A Story of Hope


They say you grow in wisdom as you grow in years. I would say that is very much my case. My life and journey have given me a wisdom that is evidence of the power of loving those that are hard to love. That was me once upon a time. Hard to love. But then Jesus showed up and I discovered love.

I would say my life is one that defies not only the odds, but defies many stereotypes. I am blue in a red part of my state. I am of Norwegian and Irish descent and have been blessed with two black grand-babies that I love and adore. I have a Christian faith and believe God cares deeply about people, but also for our environment. I am a recovering alcoholic who has been sober for 35 years. And although I grew up in an unstable and broken environment, I raised my family to feel stable and safe.

This is how I know one’s culture can influence, but it does not have to define. Through my own story I find things to celebrate from all cultures because in every culture you can find stories of hope and transformation.

In 1966 I became a teenager. I had witnessed the abuse of my mother by my father and felt that life would be better on my own. At 15 I ran away and one of my first acts of “independence” was to hitchhike my way to Madison, Wisconsin. That day it was snowing outside, freezing cold and I was terrified to say the least. During this rough season of life I did not know I had a very significant and divine purpose, and in searching for something to fill a deep void I found that my methods for coping were only putting me in more danger and unhealthy situations.

God has mysterious ways of pulling us out from under some very hard and rough places. For me, it was when I met my soulmate in 1982 while at a bar. He was beating someone at pool while I was drinking too much. While he had not yet discovered God’s amazing grace, God still used him to pull me out of my alcoholism. We got married, and had two beautiful kids and by God’s grace once again they have only known a loving and sober mother.

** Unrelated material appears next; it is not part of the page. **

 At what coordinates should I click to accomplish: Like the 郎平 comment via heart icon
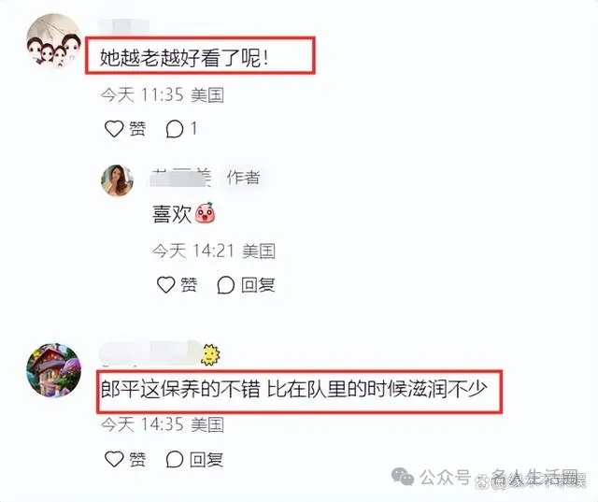114,459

Now at 64 years of wisdom (lol), I have lived a life madly in love with God and I've been able to see my husband and two kids also find that same love. I have learned that a person, whatever their culture and background, is a person of value, with a story to be told. My story is that the challenges I faced in my youth made me a committed nurse, mother, wife and community member. Of all these jobs, my number one focus is to love people as God has shown an incredible life-saving (literally) love towards me. I don’t know what its like to come from a wealthy family, or to have a different skin color, or to experience discrimination, but I do know what it is like to be misunderstood and judged and broken, and I only hope that we, as a people, learn to love others unconditionally and know that every person from any culture is a life to be celebrated, known, and loved.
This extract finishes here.